▸ **TASK INPUT**:
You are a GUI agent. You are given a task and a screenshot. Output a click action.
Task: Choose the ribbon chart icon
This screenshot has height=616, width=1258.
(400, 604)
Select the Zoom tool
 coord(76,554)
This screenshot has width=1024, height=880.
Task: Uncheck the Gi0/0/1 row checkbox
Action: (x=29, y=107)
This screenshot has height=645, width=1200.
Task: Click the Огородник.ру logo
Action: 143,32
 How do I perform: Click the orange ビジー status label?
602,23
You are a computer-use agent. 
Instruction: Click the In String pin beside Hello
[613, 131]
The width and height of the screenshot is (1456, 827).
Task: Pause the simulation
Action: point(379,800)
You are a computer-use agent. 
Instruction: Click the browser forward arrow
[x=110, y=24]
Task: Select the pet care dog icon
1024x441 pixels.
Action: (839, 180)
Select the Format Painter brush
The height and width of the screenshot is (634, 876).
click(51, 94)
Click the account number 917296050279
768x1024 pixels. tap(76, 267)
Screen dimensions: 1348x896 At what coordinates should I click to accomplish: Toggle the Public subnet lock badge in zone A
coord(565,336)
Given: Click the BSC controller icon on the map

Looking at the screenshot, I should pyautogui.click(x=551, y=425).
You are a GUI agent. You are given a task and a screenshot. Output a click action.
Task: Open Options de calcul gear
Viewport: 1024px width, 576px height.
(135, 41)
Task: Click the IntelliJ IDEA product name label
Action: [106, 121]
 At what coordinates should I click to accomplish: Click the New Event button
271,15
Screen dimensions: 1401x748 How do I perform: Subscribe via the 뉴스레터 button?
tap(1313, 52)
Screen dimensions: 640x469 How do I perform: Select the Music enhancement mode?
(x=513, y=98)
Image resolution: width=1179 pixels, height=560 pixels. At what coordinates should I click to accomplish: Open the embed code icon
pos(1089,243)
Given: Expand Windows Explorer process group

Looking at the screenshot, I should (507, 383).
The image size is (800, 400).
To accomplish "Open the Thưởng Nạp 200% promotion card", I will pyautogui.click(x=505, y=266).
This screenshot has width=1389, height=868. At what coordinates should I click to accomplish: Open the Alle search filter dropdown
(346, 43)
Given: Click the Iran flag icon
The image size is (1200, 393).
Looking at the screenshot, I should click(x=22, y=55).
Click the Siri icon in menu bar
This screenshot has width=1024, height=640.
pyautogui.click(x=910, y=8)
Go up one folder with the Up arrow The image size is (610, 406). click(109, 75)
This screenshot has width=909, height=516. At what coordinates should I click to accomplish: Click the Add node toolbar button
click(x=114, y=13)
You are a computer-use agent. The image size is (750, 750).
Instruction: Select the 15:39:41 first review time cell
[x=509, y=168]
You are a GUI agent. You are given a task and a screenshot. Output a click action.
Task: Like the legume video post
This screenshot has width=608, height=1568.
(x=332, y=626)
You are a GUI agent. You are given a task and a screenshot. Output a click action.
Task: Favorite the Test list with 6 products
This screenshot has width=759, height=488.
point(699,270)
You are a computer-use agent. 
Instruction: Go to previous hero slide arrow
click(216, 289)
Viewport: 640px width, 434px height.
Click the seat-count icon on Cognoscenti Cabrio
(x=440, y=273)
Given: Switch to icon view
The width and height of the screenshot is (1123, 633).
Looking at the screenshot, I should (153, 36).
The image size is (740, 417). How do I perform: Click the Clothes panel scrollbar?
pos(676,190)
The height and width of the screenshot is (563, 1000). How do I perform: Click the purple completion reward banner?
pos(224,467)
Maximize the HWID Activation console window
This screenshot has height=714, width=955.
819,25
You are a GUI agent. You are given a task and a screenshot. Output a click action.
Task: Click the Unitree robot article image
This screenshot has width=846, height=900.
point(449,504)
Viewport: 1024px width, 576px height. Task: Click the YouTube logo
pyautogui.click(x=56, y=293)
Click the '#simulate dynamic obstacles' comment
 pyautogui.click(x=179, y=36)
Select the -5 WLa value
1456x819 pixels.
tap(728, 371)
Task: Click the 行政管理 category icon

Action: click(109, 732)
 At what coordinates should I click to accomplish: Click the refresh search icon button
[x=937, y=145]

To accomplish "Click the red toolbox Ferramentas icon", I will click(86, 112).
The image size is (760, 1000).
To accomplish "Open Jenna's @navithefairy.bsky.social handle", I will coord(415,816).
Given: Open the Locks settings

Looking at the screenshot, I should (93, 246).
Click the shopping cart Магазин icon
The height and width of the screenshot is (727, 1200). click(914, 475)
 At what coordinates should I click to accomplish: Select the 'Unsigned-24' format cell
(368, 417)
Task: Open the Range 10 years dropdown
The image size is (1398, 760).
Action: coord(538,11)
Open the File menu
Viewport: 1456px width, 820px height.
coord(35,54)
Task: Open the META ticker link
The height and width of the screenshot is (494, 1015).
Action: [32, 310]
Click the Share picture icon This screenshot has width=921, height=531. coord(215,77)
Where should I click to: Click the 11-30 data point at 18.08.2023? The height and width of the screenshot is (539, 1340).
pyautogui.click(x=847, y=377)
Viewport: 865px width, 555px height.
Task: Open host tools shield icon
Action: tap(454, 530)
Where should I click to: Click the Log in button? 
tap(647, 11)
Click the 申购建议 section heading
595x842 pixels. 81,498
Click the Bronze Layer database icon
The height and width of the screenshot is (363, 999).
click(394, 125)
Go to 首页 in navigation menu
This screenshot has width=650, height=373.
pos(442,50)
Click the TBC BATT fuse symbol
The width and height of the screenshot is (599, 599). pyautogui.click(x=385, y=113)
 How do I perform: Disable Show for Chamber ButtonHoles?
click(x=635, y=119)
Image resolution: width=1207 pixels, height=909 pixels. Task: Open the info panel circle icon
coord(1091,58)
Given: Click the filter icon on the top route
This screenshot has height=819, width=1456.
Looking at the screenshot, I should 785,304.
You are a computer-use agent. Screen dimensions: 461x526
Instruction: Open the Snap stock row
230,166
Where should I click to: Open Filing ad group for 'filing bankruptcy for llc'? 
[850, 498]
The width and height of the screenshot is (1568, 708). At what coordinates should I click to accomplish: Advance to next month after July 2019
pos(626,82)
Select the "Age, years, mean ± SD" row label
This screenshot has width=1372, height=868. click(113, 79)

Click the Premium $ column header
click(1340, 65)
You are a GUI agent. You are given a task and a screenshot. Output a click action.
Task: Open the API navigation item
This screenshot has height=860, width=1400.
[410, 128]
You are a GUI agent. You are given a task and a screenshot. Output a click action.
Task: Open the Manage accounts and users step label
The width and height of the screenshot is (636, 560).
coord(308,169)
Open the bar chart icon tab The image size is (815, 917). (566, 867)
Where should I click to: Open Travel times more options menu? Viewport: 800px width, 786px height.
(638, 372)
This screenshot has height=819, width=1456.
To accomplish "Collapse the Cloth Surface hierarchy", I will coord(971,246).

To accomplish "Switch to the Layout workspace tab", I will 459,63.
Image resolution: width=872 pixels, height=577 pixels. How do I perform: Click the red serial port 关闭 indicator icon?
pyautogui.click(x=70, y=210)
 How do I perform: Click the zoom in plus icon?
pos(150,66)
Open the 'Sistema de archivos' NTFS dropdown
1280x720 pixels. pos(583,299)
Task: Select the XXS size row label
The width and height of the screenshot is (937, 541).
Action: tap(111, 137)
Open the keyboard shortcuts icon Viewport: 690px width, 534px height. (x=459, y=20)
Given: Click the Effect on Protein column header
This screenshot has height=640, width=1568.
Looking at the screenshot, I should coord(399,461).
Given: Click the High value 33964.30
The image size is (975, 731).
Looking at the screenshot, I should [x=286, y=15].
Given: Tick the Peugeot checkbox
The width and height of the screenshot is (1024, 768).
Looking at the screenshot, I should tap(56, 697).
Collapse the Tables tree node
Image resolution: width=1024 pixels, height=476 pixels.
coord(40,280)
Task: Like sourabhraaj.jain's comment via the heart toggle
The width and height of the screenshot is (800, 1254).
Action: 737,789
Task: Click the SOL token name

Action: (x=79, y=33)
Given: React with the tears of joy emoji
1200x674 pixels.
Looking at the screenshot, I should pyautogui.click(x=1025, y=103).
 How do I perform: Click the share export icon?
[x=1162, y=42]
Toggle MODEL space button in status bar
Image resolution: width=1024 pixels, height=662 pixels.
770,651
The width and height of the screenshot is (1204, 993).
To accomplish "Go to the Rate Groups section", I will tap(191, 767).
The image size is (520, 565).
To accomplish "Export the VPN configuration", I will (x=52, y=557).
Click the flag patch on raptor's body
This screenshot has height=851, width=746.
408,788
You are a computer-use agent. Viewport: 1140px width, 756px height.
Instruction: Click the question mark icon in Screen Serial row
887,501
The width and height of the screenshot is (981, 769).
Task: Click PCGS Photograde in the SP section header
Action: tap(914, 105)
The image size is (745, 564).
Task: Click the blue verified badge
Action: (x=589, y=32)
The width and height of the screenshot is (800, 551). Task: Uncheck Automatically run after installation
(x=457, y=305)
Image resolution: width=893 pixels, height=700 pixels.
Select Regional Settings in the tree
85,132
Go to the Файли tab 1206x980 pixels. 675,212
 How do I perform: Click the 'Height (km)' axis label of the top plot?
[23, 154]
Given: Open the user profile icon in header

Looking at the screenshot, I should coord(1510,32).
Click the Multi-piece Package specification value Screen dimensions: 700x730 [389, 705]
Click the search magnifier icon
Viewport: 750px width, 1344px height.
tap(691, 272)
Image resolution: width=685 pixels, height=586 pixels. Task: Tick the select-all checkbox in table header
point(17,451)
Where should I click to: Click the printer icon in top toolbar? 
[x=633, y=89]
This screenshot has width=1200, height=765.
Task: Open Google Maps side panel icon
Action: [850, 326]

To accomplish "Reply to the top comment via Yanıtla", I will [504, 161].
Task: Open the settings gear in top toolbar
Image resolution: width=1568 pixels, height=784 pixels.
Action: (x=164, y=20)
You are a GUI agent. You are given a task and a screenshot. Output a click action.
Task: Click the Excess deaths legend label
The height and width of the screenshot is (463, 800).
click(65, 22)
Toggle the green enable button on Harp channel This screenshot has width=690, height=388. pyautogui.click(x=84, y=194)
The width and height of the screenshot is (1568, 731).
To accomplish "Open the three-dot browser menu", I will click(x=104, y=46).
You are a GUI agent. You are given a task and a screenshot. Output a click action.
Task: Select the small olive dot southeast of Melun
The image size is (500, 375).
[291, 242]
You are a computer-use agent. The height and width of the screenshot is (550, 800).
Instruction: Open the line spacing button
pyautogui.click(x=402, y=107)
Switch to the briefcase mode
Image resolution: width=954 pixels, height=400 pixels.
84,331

▸ **TASK OBJECTIVE**:
Given the records above, reproduce precisely and only the lines between the line holding "How do I perform: Click the orange" and the line holding "Task: Open Options de calcul gear", inclusive.

▸ **ANSWER SECTION**:
 How do I perform: Click the orange ビジー status label?
602,23
You are a computer-use agent. 
Instruction: Click the In String pin beside Hello
[613, 131]
The width and height of the screenshot is (1456, 827).
Task: Pause the simulation
Action: point(379,800)
You are a computer-use agent. 
Instruction: Click the browser forward arrow
[x=110, y=24]
Task: Select the pet care dog icon
1024x441 pixels.
Action: (839, 180)
Select the Format Painter brush
The height and width of the screenshot is (634, 876).
click(51, 94)
Click the account number 917296050279
768x1024 pixels. tap(76, 267)
Screen dimensions: 1348x896 At what coordinates should I click to accomplish: Toggle the Public subnet lock badge in zone A
coord(565,336)
Given: Click the BSC controller icon on the map

Looking at the screenshot, I should pyautogui.click(x=551, y=425).
You are a GUI agent. You are given a task and a screenshot. Output a click action.
Task: Open Options de calcul gear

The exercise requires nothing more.